50,000 Haitian immigrants gathered in the streets of New York the other month, angry at an FDA hint that they consider not giving blood. With the appalling AIDS rate among Haitians, and the ease with which some infected blood can pass the screening tests, it seemed an unobjectionable idea. But not in Manhattan, 1990.

You may think there’s no right to poison the American blood supply, but you’d be wrong. State-licensed victims have special rights, and for violating them, the FDA has done penance.

At the Haitian hate-o-rama, one speaker said that since AIDS was a white plot to wipe out blacks, Haitians should “turn it back on white folks,” presumably by further polluting the blood supply. Since Haitians take great pride in a revolution whose central act was the massacre of all the white men, women, and children in the country, perhaps the speaker was simply upholding his national tradition.

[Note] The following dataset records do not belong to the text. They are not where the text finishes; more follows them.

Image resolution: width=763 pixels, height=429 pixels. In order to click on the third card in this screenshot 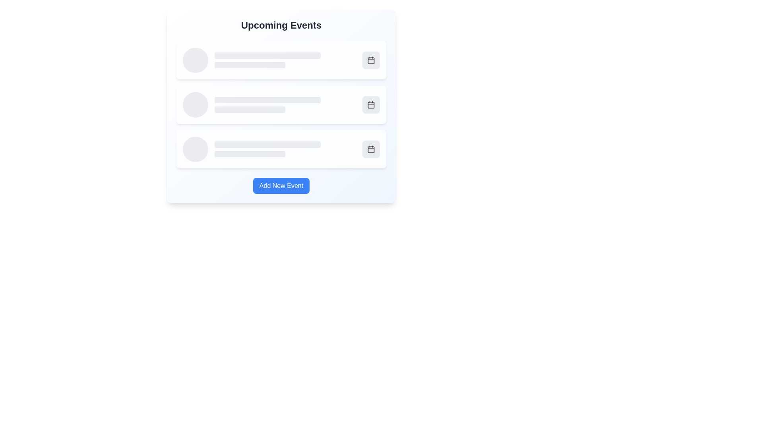, I will do `click(281, 149)`.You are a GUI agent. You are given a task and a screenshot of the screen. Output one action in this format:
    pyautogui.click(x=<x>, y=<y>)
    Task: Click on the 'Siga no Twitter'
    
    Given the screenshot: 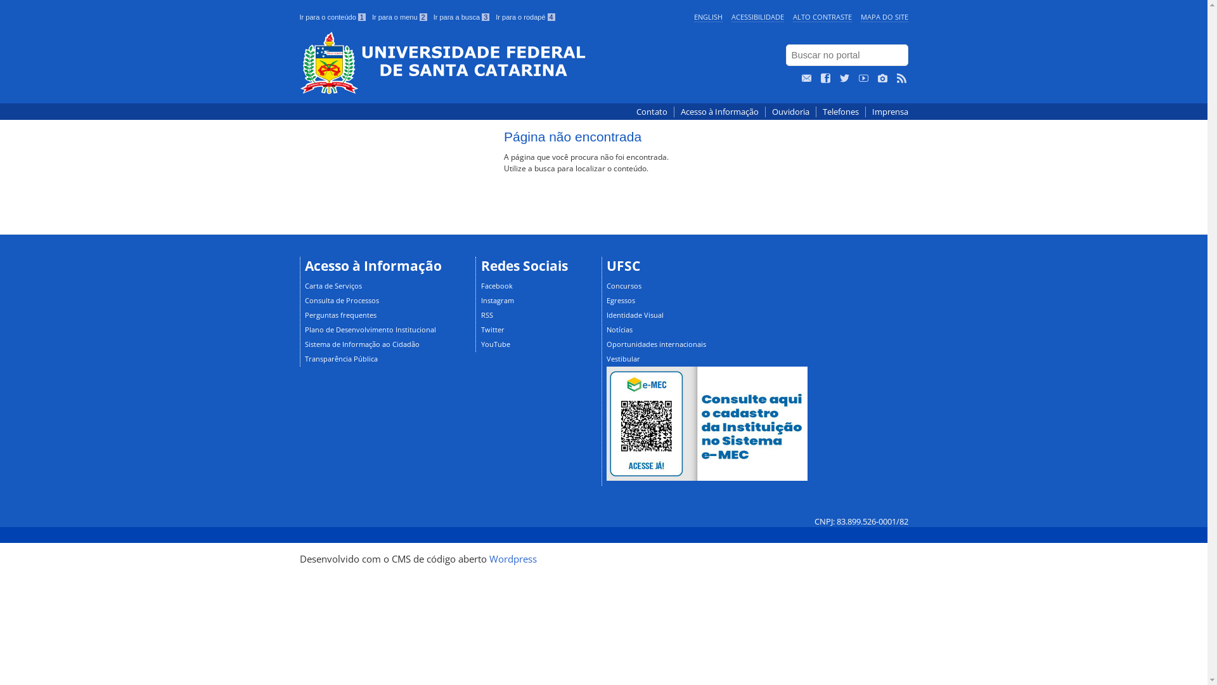 What is the action you would take?
    pyautogui.click(x=844, y=78)
    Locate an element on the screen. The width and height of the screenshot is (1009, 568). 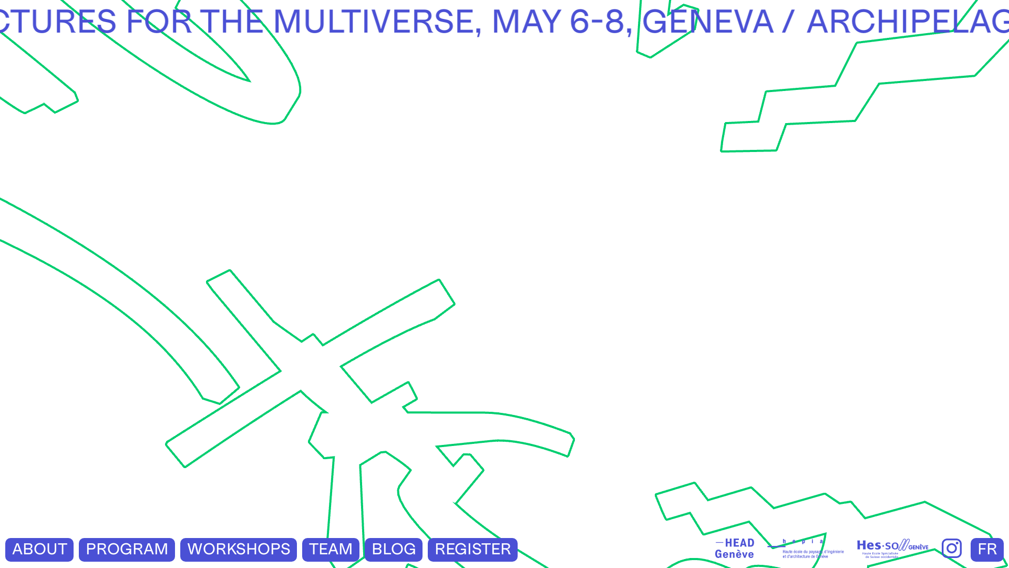
'TEAM' is located at coordinates (330, 548).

Such things make it difficult to be a libertarian on immigration these days—until one realizes that many natives behave even worse, and that Haitians aren’t typical. There are also the north Asians, whose decent communities, strong families, rooted culture, and economic triumph seem to vindicate the open borders that were the American tradition until 1921. Of course, most other immigrants fall somewhere between these two extremes.

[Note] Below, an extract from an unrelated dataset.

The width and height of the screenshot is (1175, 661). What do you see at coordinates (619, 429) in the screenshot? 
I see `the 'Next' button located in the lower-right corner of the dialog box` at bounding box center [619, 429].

A free market means free movement of goods, capital, and people. From an economic point of view, the borders of the U.S. ought to have no more significance than those of Illinois. But economics doesn’t tell us everything.

In the 19th century, our unregulated and therefore booming economy easily absorbed everyone who wanted to work. There was no welfare state, no ideology of victimhood, and no inferiority complex about our values. Far from being ashamed of “centuries of white. Western oppression,” our fathers knew that the Republic represented something uniquely good in history. It was, after all, why immigrants flocked here, and willingly conformed to the norms of a self-confident culture.

Everyone became an American; everyone wanted to become an American. This didn’t, as it should not have, prevent German immigrants (for example) from wanting to preserve their language and culture in parochial schools, but there was no nonsense about bilingual public education to prevent assimilation. Nor were voodoo cultures exalted at taxpayer expense over the West. And it would never have crossed anyone’s mind that English wasn’t the official language of the United States.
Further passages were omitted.